Bhagwati on Grameen and SEWA

Jagdish Bhagwati questions the basic development premise of microfinance through comparing Grameen and SEWA – comparing the alternate models for providing financial services for the poor:

…Throughout its existence, SEWA has been regulated by India’s central bank, the Reserve Bank of India, staying strictly within the law and seeking no special dispensations. Unlike the Grameen Bank, it has received no foreign money (such as the grant of $100 million from Norway, the handling of which led to the initial charges of malfeasance against Yunus), and it has distributed dividends of 9-12% annually each year since its founding…

…Ela Bhatt’s SEWA adds to the huge benefits to the poor and underprivileged that a reformed macroeconomic policy framework has brought to India. By contrast, Yunus’s Grameen Bank puts at best a microeconomic finger in the leaky dyke of Bangladesh’s largely unreformed macroeconomic policies. Can we hope that the Grameen affair will be a prelude to the fight for the liberal reforms that will transform the Bangladeshi economy? 
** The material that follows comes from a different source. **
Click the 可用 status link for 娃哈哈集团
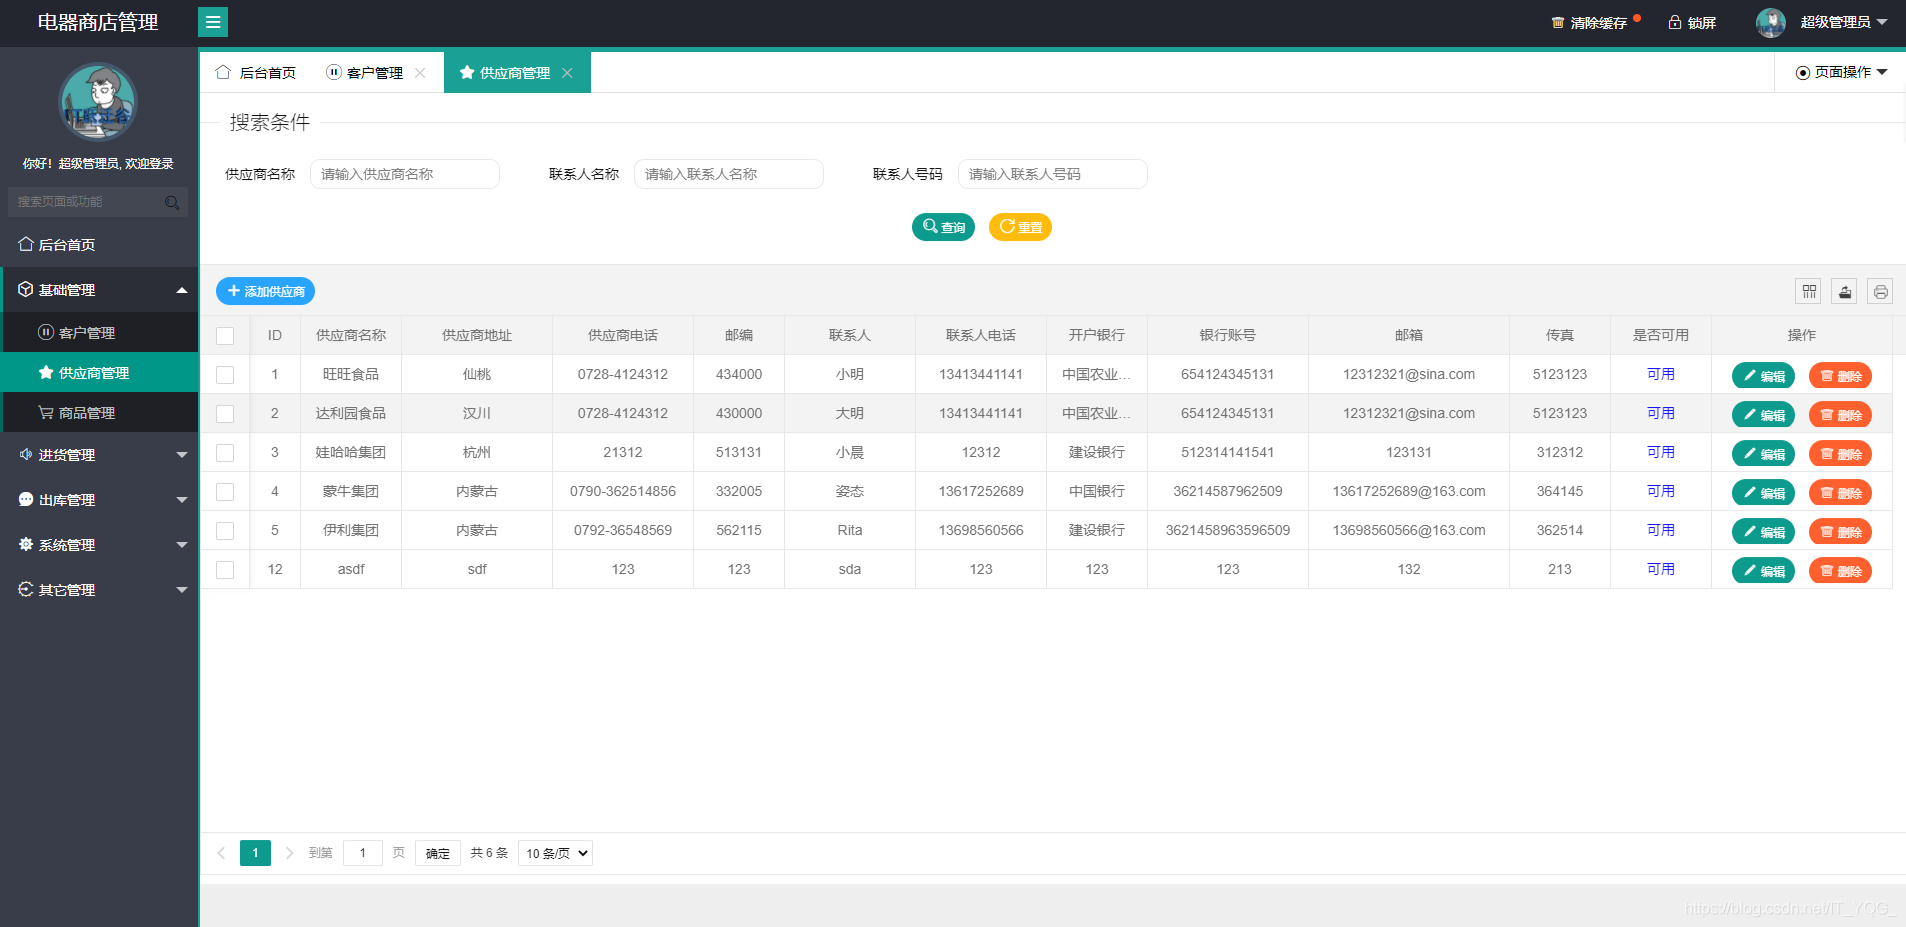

Bhagwati makes other points as well – but its the last, that seems to be the dominant thread. He of course thinks microfinance is not a viable engine for economic development; but more importantly, highlights the need for broader macro-economic change that only governments can bring. While the jury is out on whether microfinance benefits the poor or not, the general point of government-led reform is an important one. I don’t necessarily agree with his displeasure with Yunus for keeping Grameen outside the system through a mixture of foreign aid and political neutrality. And I definitely do not agree with the suggestion that Bangladesh can grow only through ‘liberal reforms’ – but that’s Bhagwati for you!